Вначале кажется, что я так и останусь в этом разболтанном помутненном состоянии. В груди, внизу живота, на наружных половых органах все жжет и покалывает.
А он ведь даже не лишил меня девственности…
Оставив меня ловить отходняки, Гордей поднимается с дивана и направляется к шкафу. Машинально прослеживаю. Помутненным взглядом наблюдаю за тем, как стягивает спортивные брюки и вытирает ими ладонь. Боже, вся его кисть натурально блестит от моей смазки… Я бы смутилась, но не до того все же.
Что он со мной сделал?
Едва силы и осознанность возвращаются, злюсь.
— Что за ласки, блин? Ты специально, что ли? — сердито стираю со щек слезы. — Прошу поцеловать, а ты… Вот это все! Сколько можно? Гордей? Ты собираешься отвечать? Собираешься хотя бы посмотреть на меня? Что ты делаешь, черт возьми?! — Не сразу понимаю, что он одевается.
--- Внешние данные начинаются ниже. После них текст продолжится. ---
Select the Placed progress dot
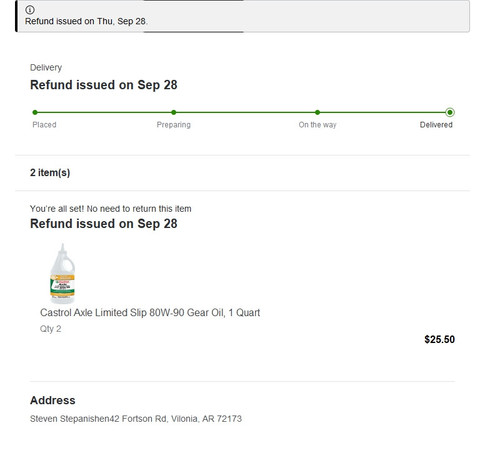The width and height of the screenshot is (500, 466). click(35, 112)
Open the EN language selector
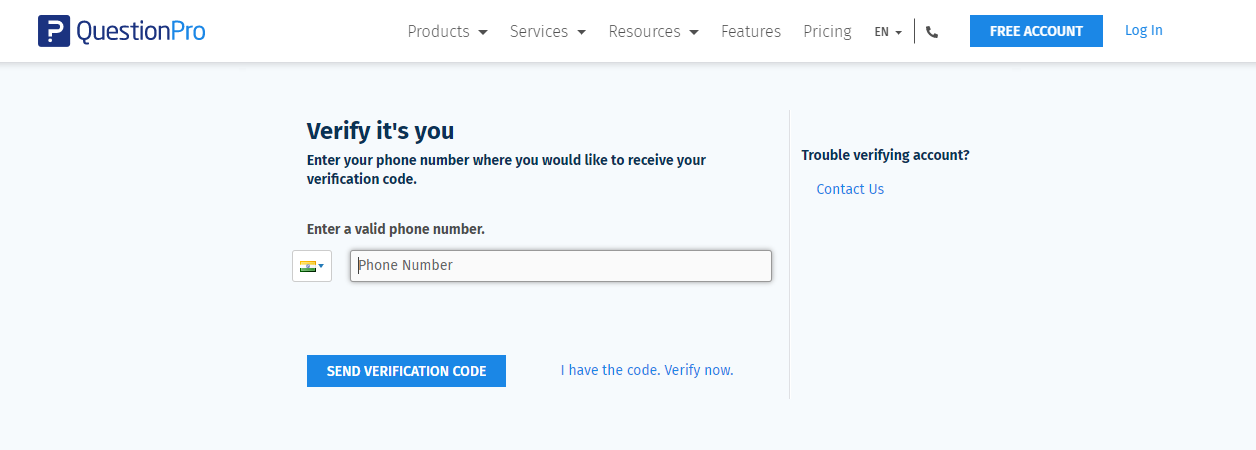This screenshot has height=450, width=1256. pyautogui.click(x=887, y=32)
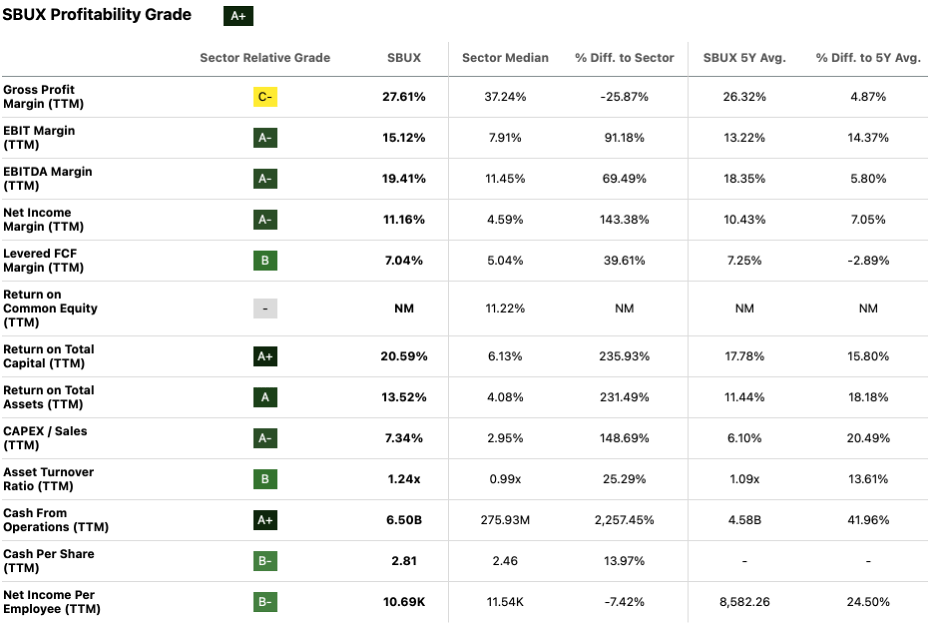Click the A grade badge for Return on Total Assets
This screenshot has height=624, width=936.
click(265, 398)
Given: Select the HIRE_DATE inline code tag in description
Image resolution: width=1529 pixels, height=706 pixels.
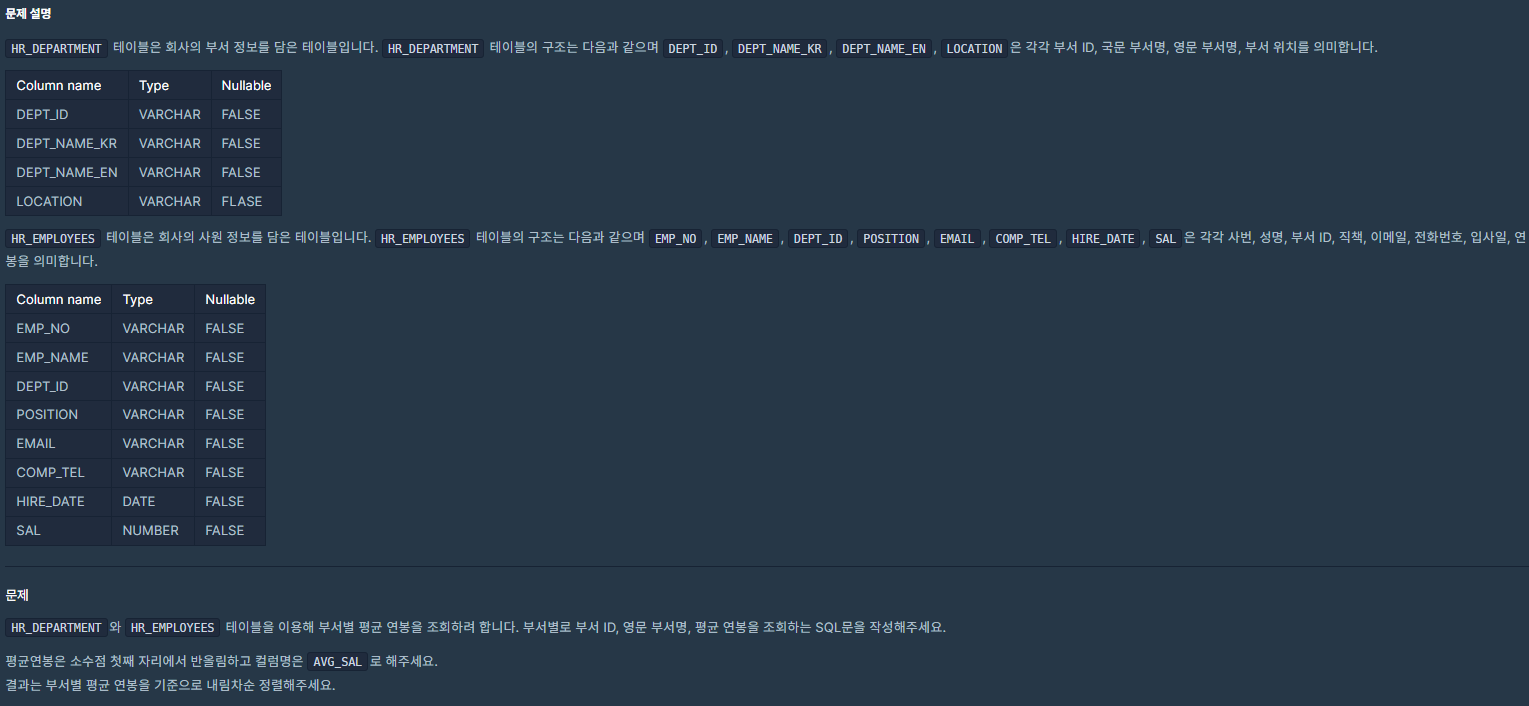Looking at the screenshot, I should [x=1102, y=239].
Рубашка, брюки, ремень… — Куда ты собираешься? — злость сменяет растерянность.
— Мне нужно уйти.
Это сообщение меня неописуемо пугает.
— Нет, не нужно! — подскакиваю с дивана, как есть, голышом. Бегу следом за ним в прихожую. — Не нужно! Не уходи!
Таир у самой двери оборачивается. Оглядывает мое обнаженное тело и с силой сжимает челюсти.
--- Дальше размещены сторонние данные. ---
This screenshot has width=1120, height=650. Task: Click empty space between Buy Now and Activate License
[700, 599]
Господи, он в самом деле выглядит разъярённым! Почему?
— Ты уверяла, что тебе можно доверять. Утром прошла проверку. Считай это вторым этапом. Вернусь через два часа.
— Ты шутишь? Куда так резко собрался? — конечно же, у меня есть догадка. И я не собираюсь тихонько над ней страдать. — Оставишь меня, чтобы… Тебе нужна женщина?
Дыши… Просто дыши…
Скажи… Просто скажи…
Но Тарский молчит. А его молчание… Это всегда «да», понимаете?!
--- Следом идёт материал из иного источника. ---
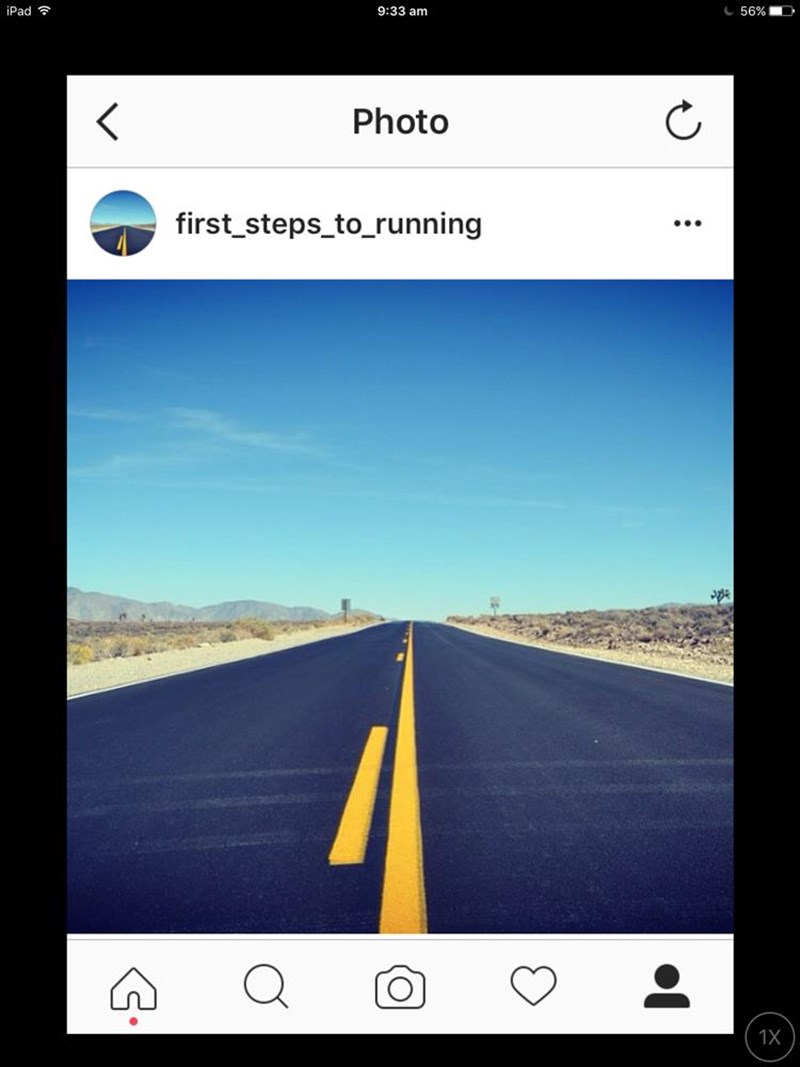Open the first_steps_to_running username link
The image size is (800, 1067).
tap(329, 224)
Он не смотрит, он меня разрушает взглядом. А у меня и без того внутри глобальная катастрофа и конец существования всему живому. Кажется, сердце задержало внутри себя всю кровь и с секунды на секунду намеревается лопнуть и затопить меня по самую макушку.
— Если уйдешь… Не смей больше ко мне прикасаться! Понятно тебе? Понятно? — долго стоит, пока я, не замечая новой порции слез, глотку рву. — Гордей?
Пожалуйста, не уходи…
Пожалуйста, останься…
Взглядом умоляю и в какой-то миг верю, что он вернется. Может, схожу с ума, может, рисую нереальное, но мне видится в его глазах ответное желание остаться. Всего распознать не могу, но ощущаю силу его эмоций, и мою грудь разрывает новой порцией неопознанной боли.
Нельзя умолять вслух… Не могу… Это слишком унизительно.
Ах, плевать! Все равно попытаюсь!
— Гордей… Пожалуйста…
Только едва это слезливое нытье вырывается из меня, Тарский будто из морока какого-то выходит. Моргнув, выразительно и планомерно вздыхает.